Text excerpt:
JavaScript’s built-in constructs for consuming iterators from iterables invoke .return() if we don’t consume the entire iteration.

Also, we can see that the .return() method is optional: JavaScript’s built-in constructs will not call .return() on an iterator that doesn’t implement .return().


invoking return isn’t always simple

So, now we see that we should write our iterators to have a .return() method when they have resources that need to be disposed of, and that we can use this method ourselves or rely on JavaScript’s built-in constructs to call it for us.

This can be tricky. Here’s a function that returns the first value (if any) of an iterable:

function first (iterable) {
  const [value] = iterable;

  return value;
}

Because destructuring always closes the iterator extracted from the iterable it is given, this flavour of first can be counted on to close its parameter. If we get fancy and try to do everything by hand:

function first (iterable) {
  const iterator = iterable[Symbol.iterator]();
  const { done, value } = iterator.next();

  if (!done) return value;
}

We might neglect closing the iterator we extracted. We have to do everything ourselves:

function first (iterable) {
  const iterator = iterable[Symbol.iterator]();
  const { done, value } = iterator.next();

  if (typeof iterator.return === 'function') {
    iterator.return();
  }

  if (!done) return value;
}

A good heuristic is, If we can use JavaScript’s built-in constructs to close a the iterator extracted from an iterable, we should.

The request: What does the iterator excerpt say destructuring always does to the iterator it extracts from an iterable? The lines that come next have no connection to the iterator excerpt.

Supplied material:
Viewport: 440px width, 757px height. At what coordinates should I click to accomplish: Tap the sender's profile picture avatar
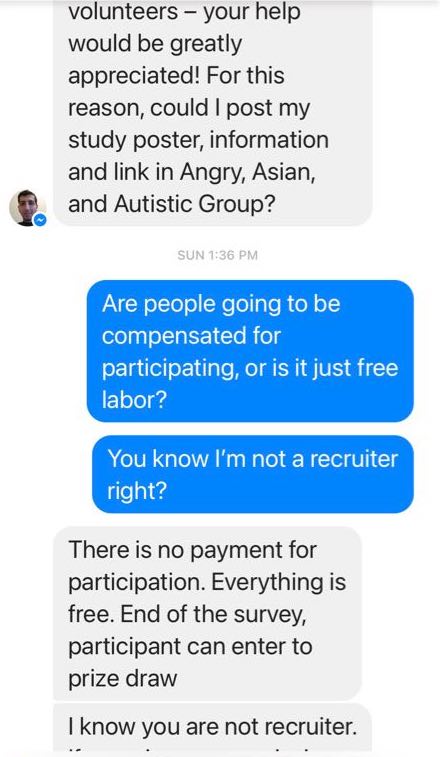click(x=27, y=208)
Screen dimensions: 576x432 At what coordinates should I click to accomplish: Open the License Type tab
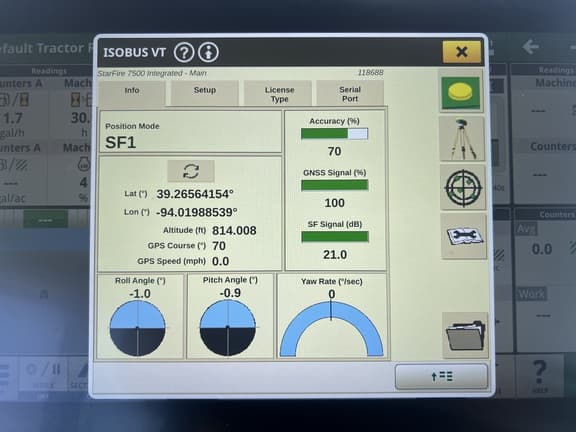[279, 93]
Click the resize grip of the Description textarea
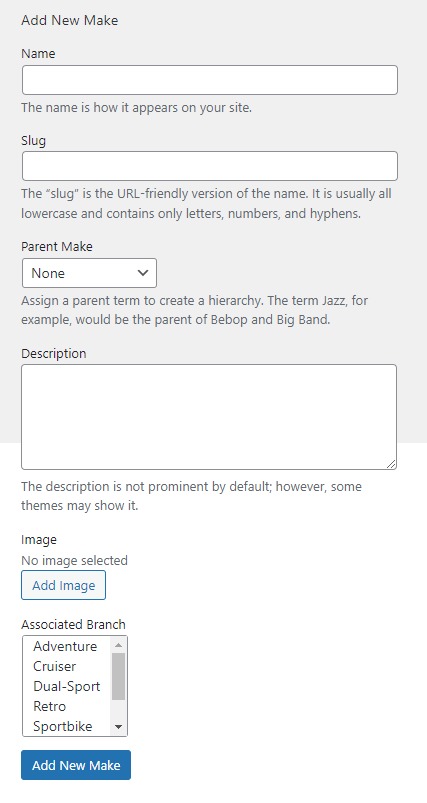 (391, 463)
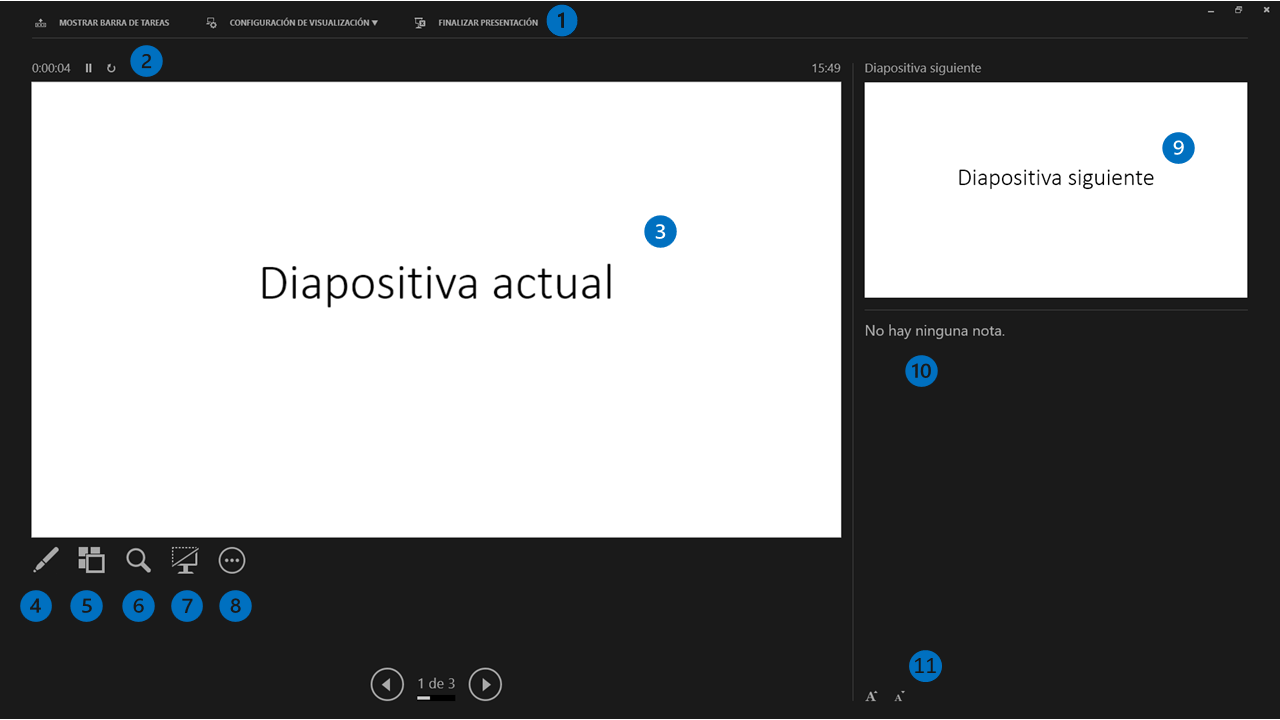This screenshot has width=1280, height=720.
Task: Activate the zoom magnifier tool
Action: [x=138, y=560]
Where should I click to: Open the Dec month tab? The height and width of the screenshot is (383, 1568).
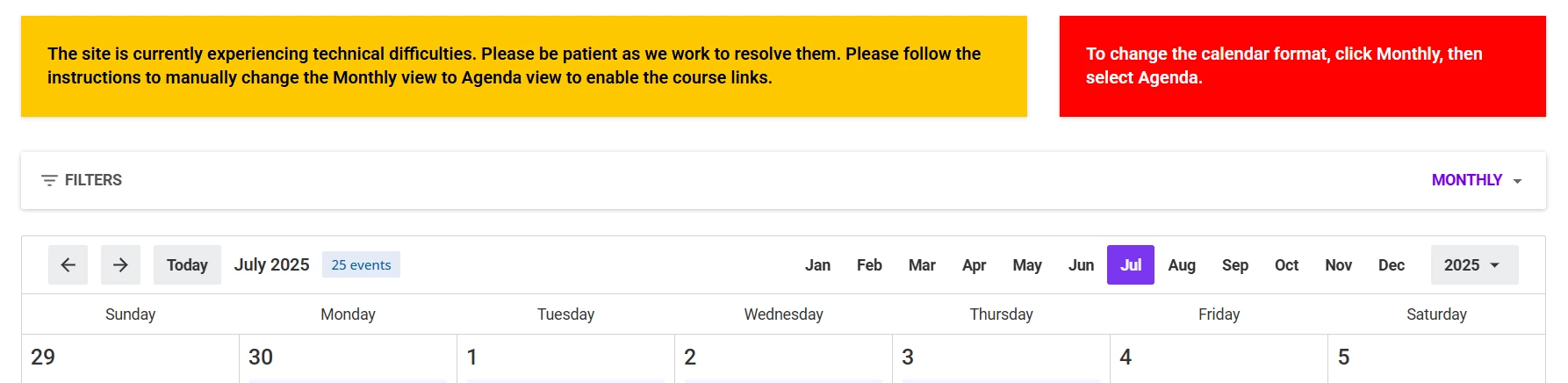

Final result: It always closes that iterator.